[Stored items]
___

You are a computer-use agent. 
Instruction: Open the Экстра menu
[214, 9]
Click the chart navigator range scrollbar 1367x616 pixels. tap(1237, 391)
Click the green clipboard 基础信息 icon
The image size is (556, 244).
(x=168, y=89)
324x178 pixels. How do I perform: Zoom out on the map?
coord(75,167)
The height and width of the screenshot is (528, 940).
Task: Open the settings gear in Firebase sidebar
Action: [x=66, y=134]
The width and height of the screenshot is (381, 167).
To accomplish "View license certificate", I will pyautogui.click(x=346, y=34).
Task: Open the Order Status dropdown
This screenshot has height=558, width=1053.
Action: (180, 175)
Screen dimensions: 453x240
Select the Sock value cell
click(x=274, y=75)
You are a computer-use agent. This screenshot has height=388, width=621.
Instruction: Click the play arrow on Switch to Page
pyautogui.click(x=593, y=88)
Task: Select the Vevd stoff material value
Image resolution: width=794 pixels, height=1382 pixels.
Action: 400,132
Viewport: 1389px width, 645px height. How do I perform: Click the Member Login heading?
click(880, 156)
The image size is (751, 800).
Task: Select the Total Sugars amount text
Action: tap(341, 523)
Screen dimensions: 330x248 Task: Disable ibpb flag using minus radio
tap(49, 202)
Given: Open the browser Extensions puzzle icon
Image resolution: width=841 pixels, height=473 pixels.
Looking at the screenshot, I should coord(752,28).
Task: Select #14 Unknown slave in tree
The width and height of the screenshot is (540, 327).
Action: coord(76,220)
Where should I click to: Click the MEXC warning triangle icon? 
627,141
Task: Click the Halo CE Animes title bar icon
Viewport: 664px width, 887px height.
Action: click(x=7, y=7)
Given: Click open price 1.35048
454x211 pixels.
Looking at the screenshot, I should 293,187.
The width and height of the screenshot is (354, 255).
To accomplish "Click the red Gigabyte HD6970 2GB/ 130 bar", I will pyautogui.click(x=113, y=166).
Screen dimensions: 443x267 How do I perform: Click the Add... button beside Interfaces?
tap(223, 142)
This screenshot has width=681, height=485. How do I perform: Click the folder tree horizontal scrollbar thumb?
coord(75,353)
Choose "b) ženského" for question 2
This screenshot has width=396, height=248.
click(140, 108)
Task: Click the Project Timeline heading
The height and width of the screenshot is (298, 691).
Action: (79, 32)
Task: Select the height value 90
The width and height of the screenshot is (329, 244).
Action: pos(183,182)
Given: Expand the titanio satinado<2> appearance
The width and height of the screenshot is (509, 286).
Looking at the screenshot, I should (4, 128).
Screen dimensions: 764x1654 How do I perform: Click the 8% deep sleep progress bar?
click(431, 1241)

___

▶ Problem details
From the entries above, copy every line containing the word "will".

▶ Response area
To accomplish "View license certificate", I will pyautogui.click(x=346, y=34).
To accomplish "Click the red Gigabyte HD6970 2GB/ 130 bar", I will pyautogui.click(x=113, y=166).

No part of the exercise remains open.